Budget impact on pharmacy patients
13 May, 2014
reference: http://www.guild.org.au/news-page/2014/05/13/budget-impact-on-pharmacy-patients
The Pharmacy Guild of Australia is concerned about the impact the increased PBS co-payments will have on patients, particularly those with chronic conditions taking multiple medicines.
These changes will mean that the role of pharmacists in advising patients about the importance of taking their medicines as prescribed will become even more important.
This significant increase in co-payments means that the role of the community pharmacy network, and pharmacists as medication managers, will be even more critically important and needs to be properly remunerated in the next pharmacy agreement.
Investing in the pharmacy network and in the quality use of medicines means better outcomes for patients, fewer hospitalisations, and elderly patients being able to live longer in their homes.
The last time there was a sharp increase in the concessional co-payment – in 2005 – a major study in Western Australia found significant decreases in the use of some prescription medicines by pensioners. As the researchers concluded: “Higher co-payments reduce the cost burden to government, but may have unintended negative effects if costs are generated elsewhere in the health system through increased hospitalisations or doctors’ visits due to omission of medicine. …Policy makers should be aware that increasing the cost of medicines to patients can impact the utilisation of medicines, particularly among vulnerable groups.”
The Budget has also confirmed the massive savings that the Government is making from PBS reforms in each of the next four financial years. These estimates are $2.1 billion in 2014-15; $2.4 billion in 2015-16; $2.6 billion in 2016-17; and $2.8 billion in 2017-18. This demonstrates the massive contribution that the medicines sector and community pharmacies are making to the ongoing sustainability of the PBS.
These savings have a direct impact on pharmacy remuneration through lower Government funding of medicine mark-ups and reduced trading terms.
The Pharmacy Guild is disappointed that despite these massive savings the Government has not seen fit to ameliorate any of the $149 million impact on community pharmacy in 2014-15 of the pre-election changes to price disclosure, which were announced without consultation and in breach of the Community Pharmacy Agreement.
The Guild will continue its fight for this unfair impost to be redressed, including in the negotiation of the next Community Pharmacy Agreement.

## What you are asked to do
In the text on the budget's impact on pharmacy patients, what PBS reform savings are estimated for 2016-17?

## Data shown
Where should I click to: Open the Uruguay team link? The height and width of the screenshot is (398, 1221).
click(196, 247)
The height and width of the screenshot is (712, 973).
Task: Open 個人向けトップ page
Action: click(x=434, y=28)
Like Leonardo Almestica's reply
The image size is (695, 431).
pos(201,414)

## Expected answer
$2.6 billion